Ces éléments permettent de retenir que l’engagement d’une procédure de licenciement disciplinaire n’était pas factice.
S’ajoute à cela que Mme [X] ne justifie aucunement de capacités limitées de compréhension et expression en français, au regard des échanges produits aux débats, tant dans le cadre de l’exercice de ses fonctions que dans le cadre de ses relations avec l’employeur.
Par ailleurs, Mme [X] n’apporte strictement aucun élément sur son état psychologique dans ces circonstances de fait.
Ceux des éléments allégués qui sont établis ne suffisent pas, même pris dans leur ensemble, à laisser présumer l’existence d’un harcèlement moral, qui n’est donc pas établie.
Mme [X] n’apporte pas plus d’éléments à l’appui de son allégation de violence ou de contrainte morale, les faits invoqués n’étant pas caractérisés ainsi que cela résulte des développements qui précèdent.
Elle n’établit donc aucunement la violence et la contrainte morale alléguées. Par suite, elle n’établit pas que son consentement aurait été vicié.
Mme [X] invoquant par ailleurs une « intention discriminatoire », bien que sans précision quant aux conséquences à en tirer, il est rappelé qu’en vertu des articles L. 1132-1 et suivants, est prohibée toute mesure de discrimination d’un salarié, directe ou indirecte, notamment en matière de rémunération, de formation, d’affectation, de qualification, de classification, de promotion professionnelle, de mutation ou de renouvellement de contrat, cela en raison de sa situation de famille ou de sa grossesse notamment, et que l’article L. 1132-4 sanctionne par la nullité toute disposition ou tout acte pris à l’égard d’un salarié en méconnaissance de ces dispositions.

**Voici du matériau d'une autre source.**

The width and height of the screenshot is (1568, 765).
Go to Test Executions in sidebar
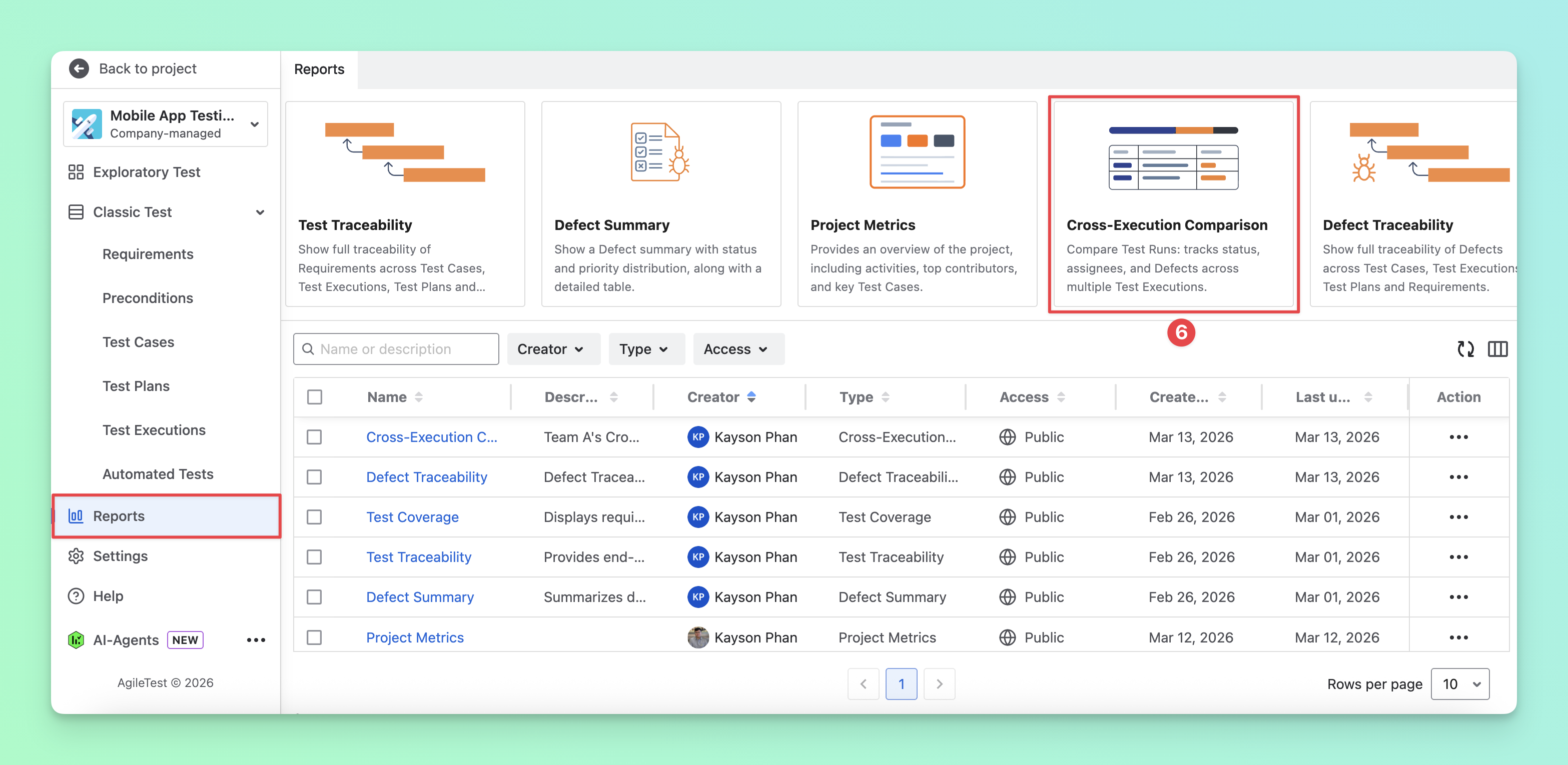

L’article L. 1134-1 précise que lorsque survient un litige en raison d’une méconnaissance de ces dispositions, le salarié présente des éléments de fait laissant supposer l’existence d’une discrimination directe ou indirecte. Au vu de ces éléments, il incombe à la partie défenderesse de prouver que sa décision est justifiée par des éléments objectifs étrangers à toute discrimination. Le juge forme sa conviction après avoir ordonné, en cas de besoin, toutes les mesures d’instruction qu’il estime utiles.
En l’espèce, Mme [X] évoque l'« intention discriminatoire » que traduirait un licenciement « préparé durant la période protégée du congé maternité ».
Or il n’est versé aucun élément permettant de supposer que l’employeur, pendant le temps du congé maternité, a pris la décision de licencier Mme [X] et/ou a préparé une telle mesure.
Le seul fait qu’une procédure de licenciement ait été engagée le 2 octobre 2023, alors que le congé maternité avait pris fin le 20 juillet 2023, ne suffit pas en soi à laisser supposer l’existence d’une discrimination, a fortiori à l’établir.
Il est au demeurant paradoxal d’évoquer une « intention discriminatoire » tout en s’interrogeant sur les raisons qui auraient pu conduire l’employeur à souhaiter la rupture du contrat.
En conséquence de ce qui précède, c’est à tort que Mme [X] se prévaut d’un « licenciement nul » pour solliciter diverses indemnités.
Par ailleurs, outre le fait que Mme [X] n’a pas été licenciée mais a convenu d’une rupture conventionnelle, celle-ci est parfaitement valable, et la salariée ne démontre pas que cette rupture serait intervenue dans des conditions brutales et vexatoires, au regard des éléments ci-dessus développés.
Le jugement est confirmé.
III. Sur les frais du procès
En qualité de partie perdante pour l’essentiel, Mme [X] est condamnée aux entiers dépens, tant de première instance que d’appel.
Par suite, elle est déboutée de sa demande sur le fondement de l’article 700 du code de procédure civile, et condamnée à payer à la société la somme de 500 euros sur ce même fondement, en supplément de la somme allouée en première instance.
PAR CES MOTIFS,
La cour, statuant publiquement par mise à disposition au greffe, par arrêt contradictoire rendu en dernier ressort,
Confirme le jugement,
Et y ajoutant :
Condamne Mme [X] aux dépens d’appel,
Condamne Mme [X] à payer à la société la somme de 500 euros au titre des frais irrépétibles pour la procédure d’appel,
Déboute Mme [X] de sa demande au titre des frais irrépétibles.